» **SOURCE DOCUMENT**:
-=-=-

But at the very least Rosenberger is commited to delivering copious amounts of battle sequences. To the extent that we meet Camellion once he’s already on location, holed up with a few Chinese-American CIA agents on Wrangel Island, eighty miles from Siberia. This white hell is a real place, as Rosenberger informs us via footnote. There are a ton of footnotes throughout Operation Mind-Murder, to the point that it comes off like fastidousness on Rosenberger’s part. But basically Rosenberger read in some publication that here on Wrangel the Soviets installed a facility in which subjects – traitors, criminals, and even WWII prisoners – undergo harsh mind-conditioning torture. 

Camellion is purely in cipher mode this time; there was even more emotional makeup to Philip Magellan in one of Russell Smiths instllaments of The Marksman. The three Chinese agents have no idea who Camellion even is; as usual, our hero has been put in charge of a strike force with no explanation of who he is to the underlings. Rosenberger indulges in his usual penchant for disguises with the off-hand note that Camellion is “fixed up to look like an Oriental,” so as to blend in with his compatriots (one of whom is named Dionysius Woo!). But other than this initial mention, nothing more will be made of Camellion’s disguise; for that matter, Rosenberger seems to forget it, mentioning Camellion’s blue eyes later in the book. (Or whatever color they are, I can’t remember – they just aren’t brown, which they should be if the guy’s truly been “fixed up to look like an Oriental.”) 

One thing I do like is that Rosenberger again brings in that bizarre “Cosmic Lord of Death” stuff. It’s not explicitly mentioned, but there’s a random part where Camellion tells one of his colleagues “you’re a long way from dying;” when the guy asks how Camellion can be sure, the Death Merchant just looks at him. Veteran readers will know that Camellion is seeing the guy’s aura, of course, and apparently it’s not in the color that denotes upcoming death or whatever. Camellion also makes cryptic comments about being on the side of the “Sons of Light” or somesuch. In other words he comes off like a total nutjob once again, and you kind of feel bad for these three agents who have been partnered up with an obvious psychopath in the middle of a snowswept hellhole.

-=-=-

» **PROVIDED MATERIAL**:
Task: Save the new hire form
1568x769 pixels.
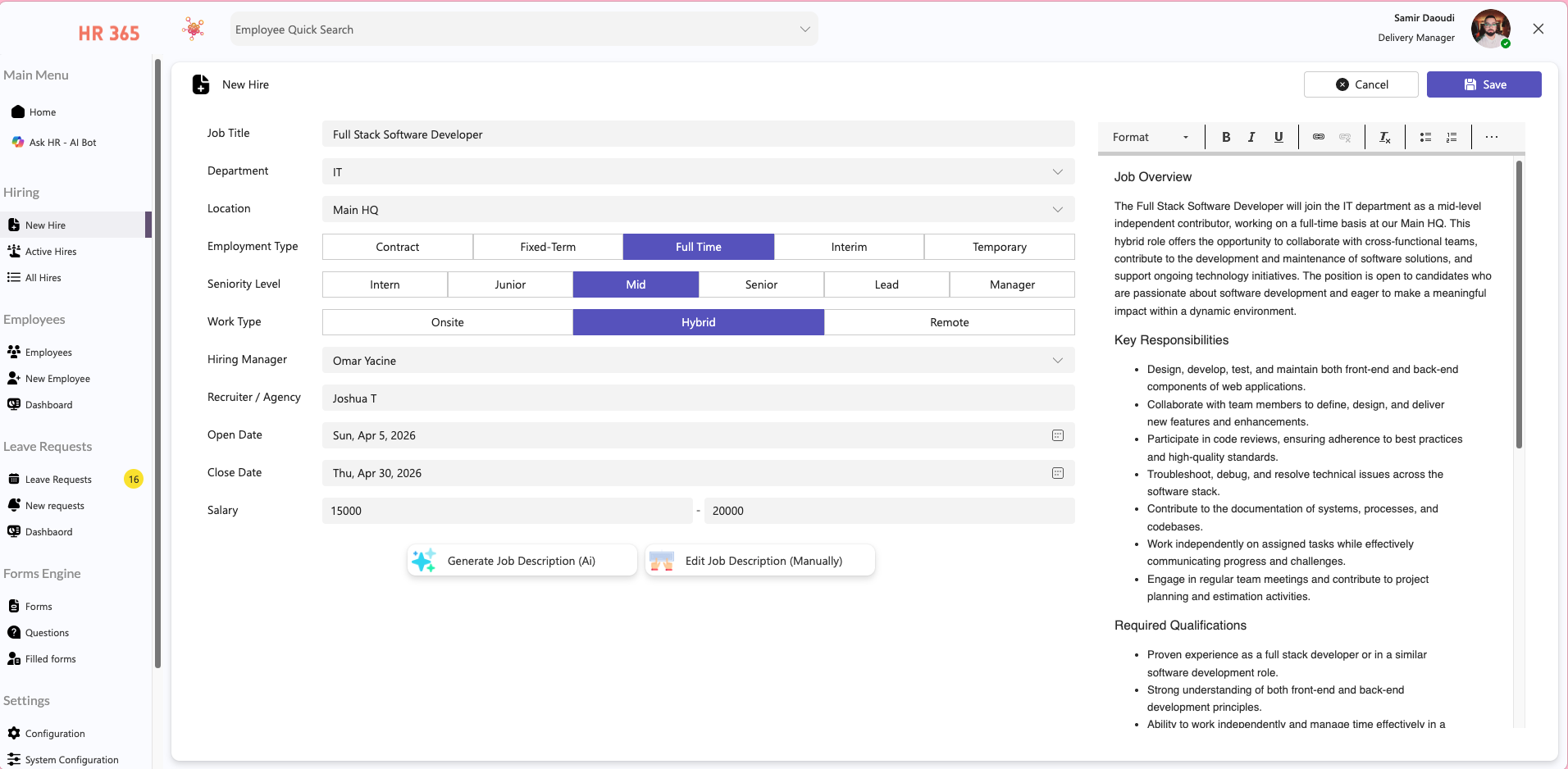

-=-=-

» **STATED GOAL**:
Answer these questions using the book review above:
1. How far from Siberia is Wrangel Island?
2. What name does one of Camellion's compatriots have?
3. Whose side does Camellion say he is on?

» **ANSWER BELOW**:
1. Eighty miles
2. Dionysius Woo
3. The "Sons of Light"